Zimbabwe' - A new deal for african elections

Zimbabwe’s power sharing deal gives a vague sense of hope to those who’ve despaired of a solution to the leadership crisis for a state that went in very quick bound from bread basket to basket case. The nature of the deal which leaves, Robert Mugabe undiminished in his position of president, but gives Morgan Tsivangirai the position of prime minister feels of course like another one of those African dances that involves two steps forward and one step back. It seems a precedent is being set for what happens when there are disputed African elections. The incumbent seizes power or declares victory in hastily convened elections, and the opposition galvanise an increasingly incensed people to protest against the thwarting of their democratic will. To avoid full-scale civil war, a compromise solution is reached in which the two sides agree to share power. This has been the case most recently in Kenya, and a bit further back in Cote d’Ivoire. On the upside, we might be witnessing the steady erosion of the all or nothing approach to politics; albeit, a very grudgingly conceded one as witnessed by Mugabe’s murderous intransigence.

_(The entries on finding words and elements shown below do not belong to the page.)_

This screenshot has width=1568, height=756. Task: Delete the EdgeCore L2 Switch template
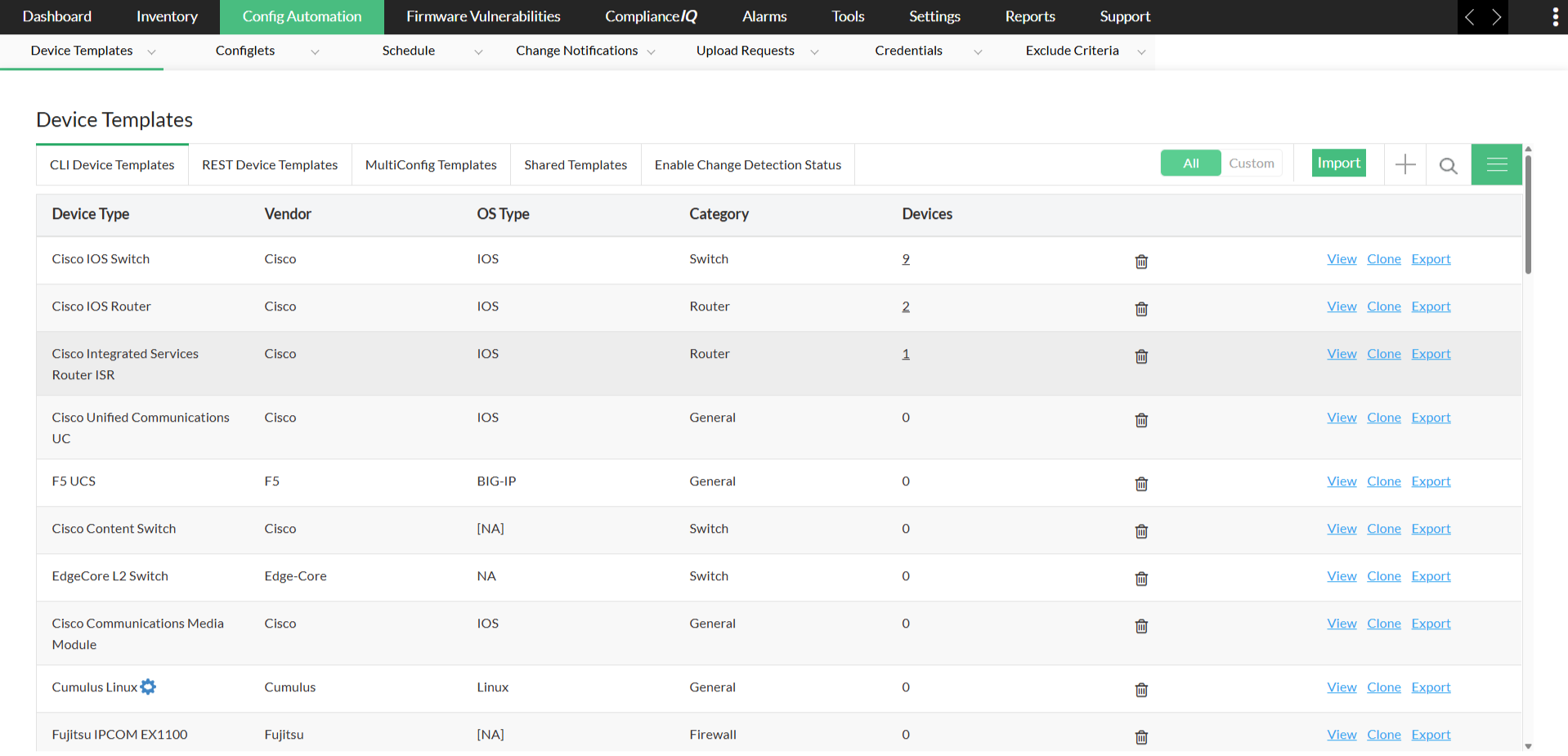(1141, 579)
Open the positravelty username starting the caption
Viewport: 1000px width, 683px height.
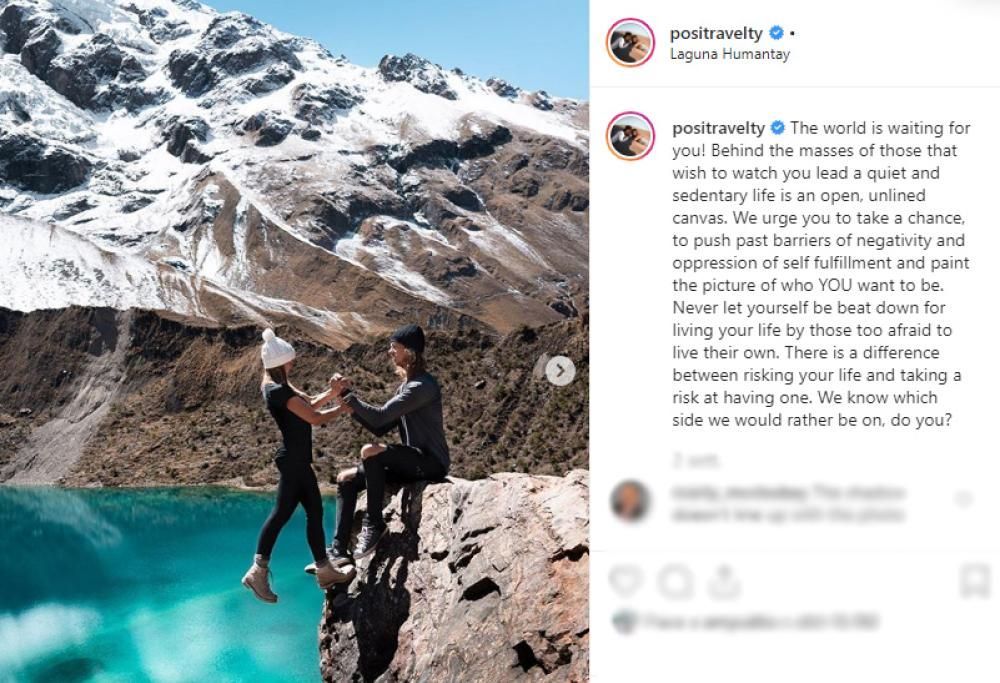(x=718, y=128)
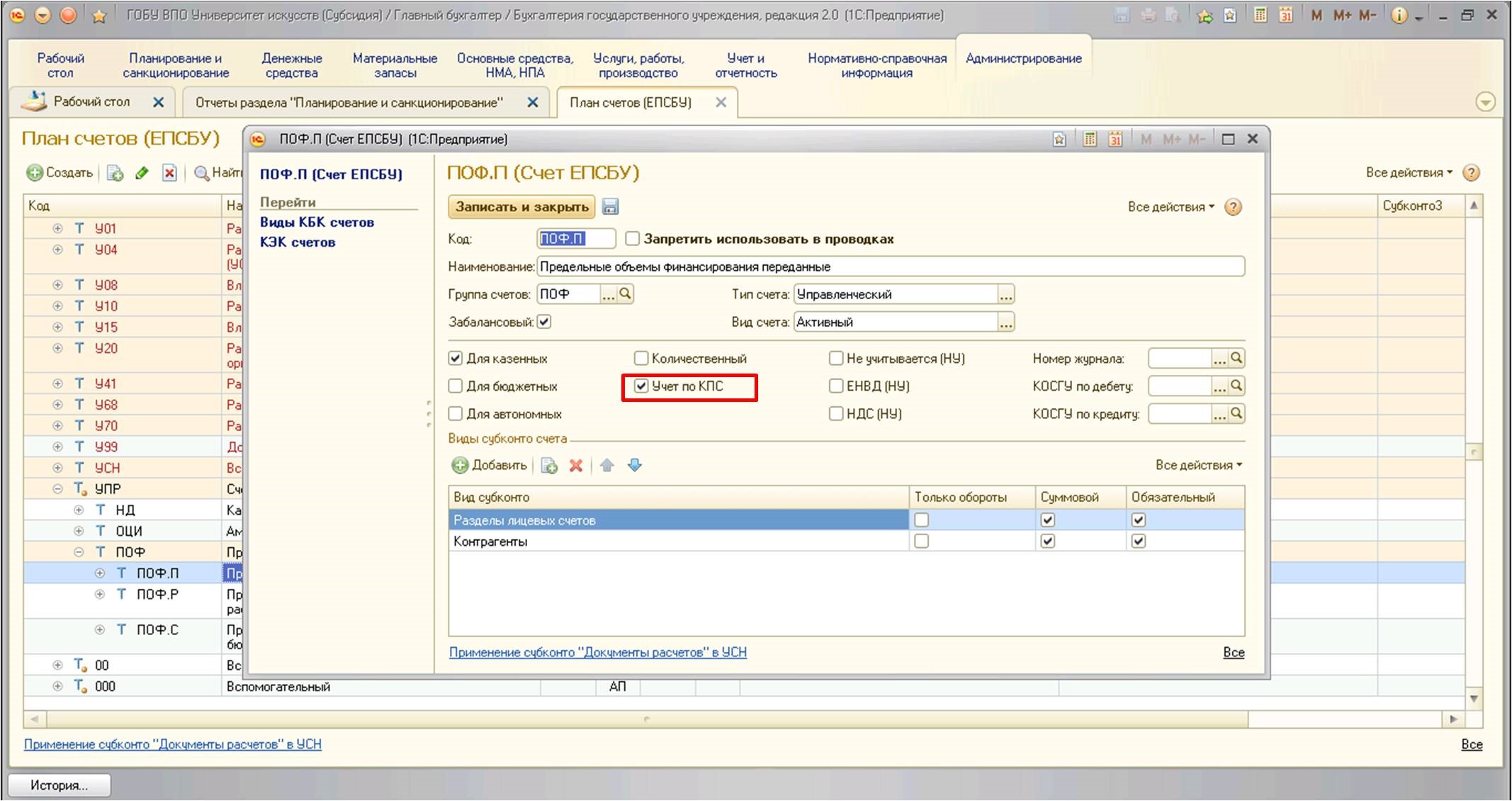
Task: Open Денежные средства section menu
Action: [x=291, y=65]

It’s interesting to note that the two places where such compromises have now been reached, the opposition’s power and appeal is based on trade union movements that have been able to a degree to transcend ethnic divisions; in fact, the political maturity of leaders such as Tsivangirai and Odinga in railing in their supporters from violence might be a model example for other African nations, not least, the reputedly stable South African body politics (and its undoubtedly polarising upcoming elections) to follow, in the coming years. The fact that each side controls some coercive power of the state Tsivangirai the police and Mugabe, gives some hope that the balance of power won’t rest solely on who shouts the loudest at the unwieldy cabinet meetings.

Nevertheless, watching Mugabe, Tsivangirai, and Mbeki signing the accord, I couldn’t help feeling just how cosy the whole deal seemed, even the third wheel Mutambara was fitted in.